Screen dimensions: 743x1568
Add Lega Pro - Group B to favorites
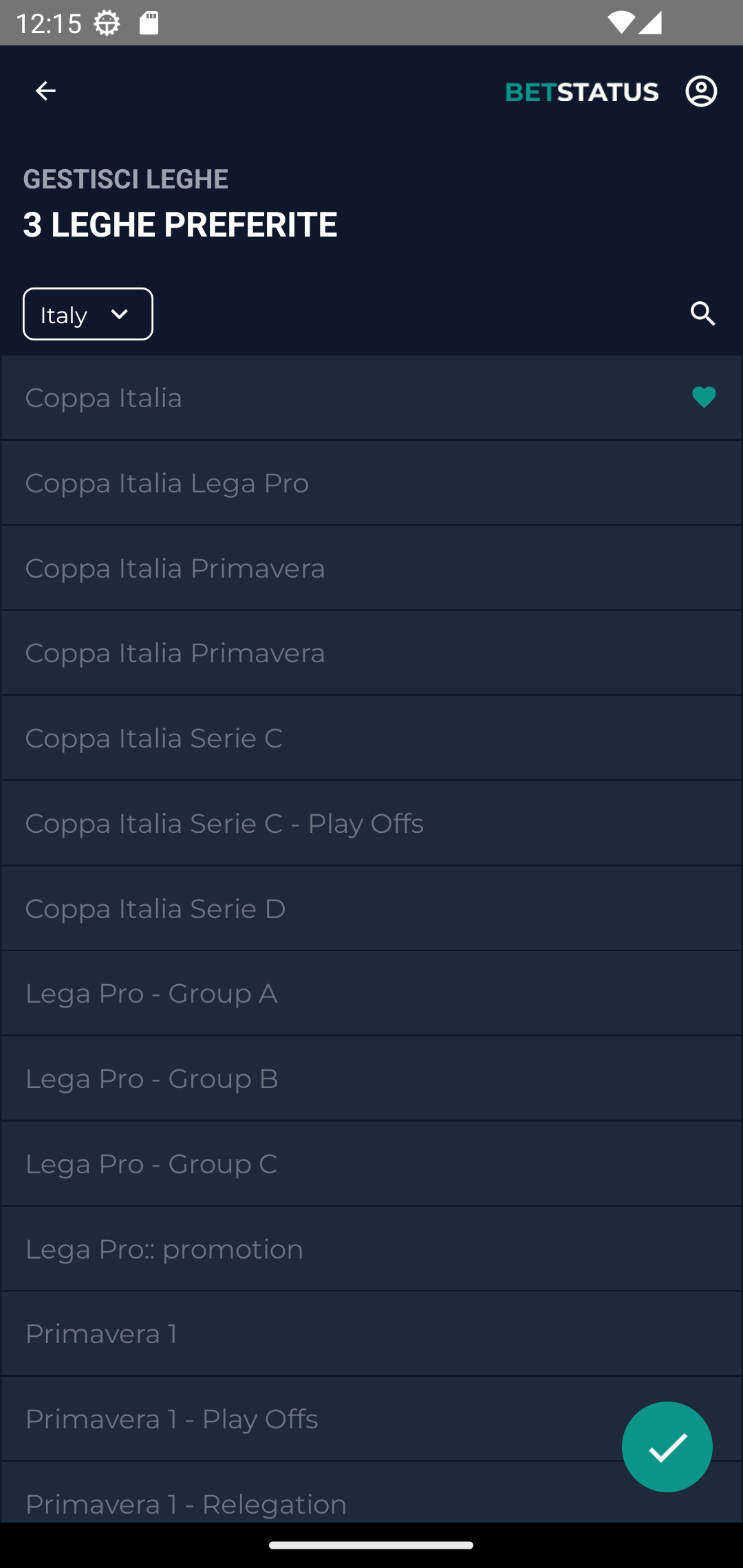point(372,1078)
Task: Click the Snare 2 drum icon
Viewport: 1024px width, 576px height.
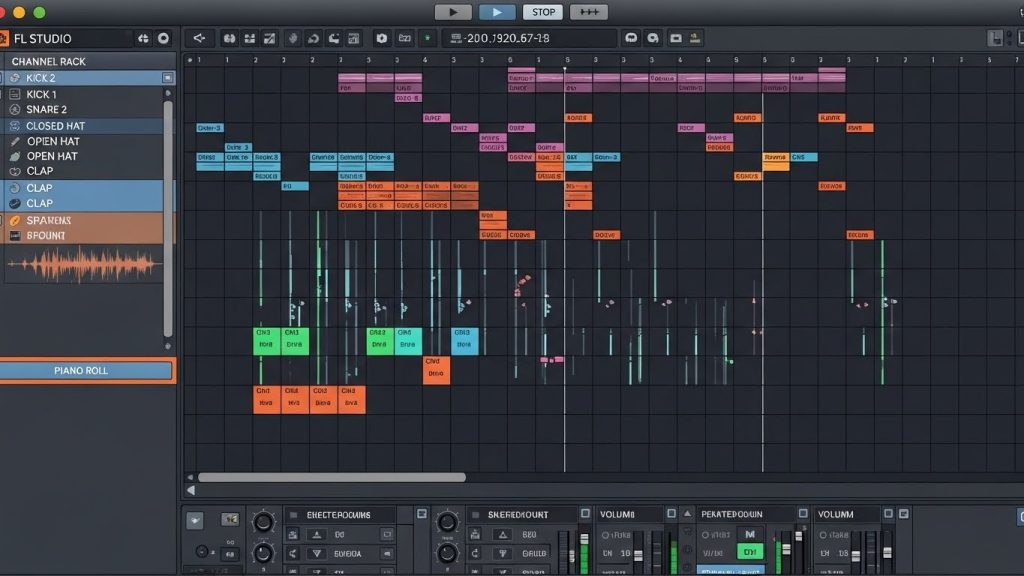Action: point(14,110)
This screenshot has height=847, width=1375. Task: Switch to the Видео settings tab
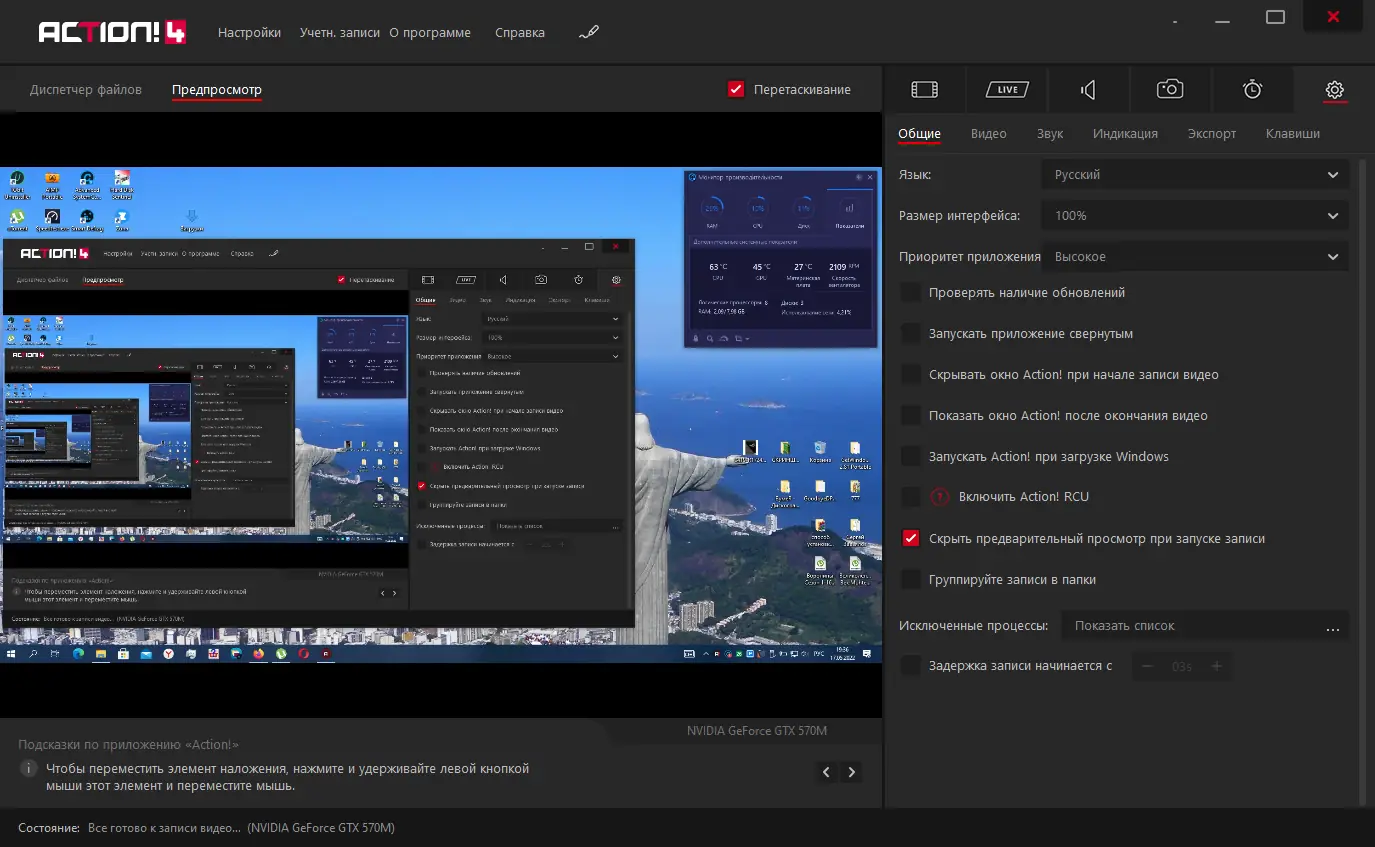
• • • • •
Your instructions → The result should be the full set of entries above, restated exactly and without images.

Answer space →
Screen dimensions: 743x1568
Add Lega Pro - Group B to favorites
point(372,1078)
Task: Click the Snare 2 drum icon
Viewport: 1024px width, 576px height.
Action: point(14,110)
This screenshot has height=847, width=1375. Task: Switch to the Видео settings tab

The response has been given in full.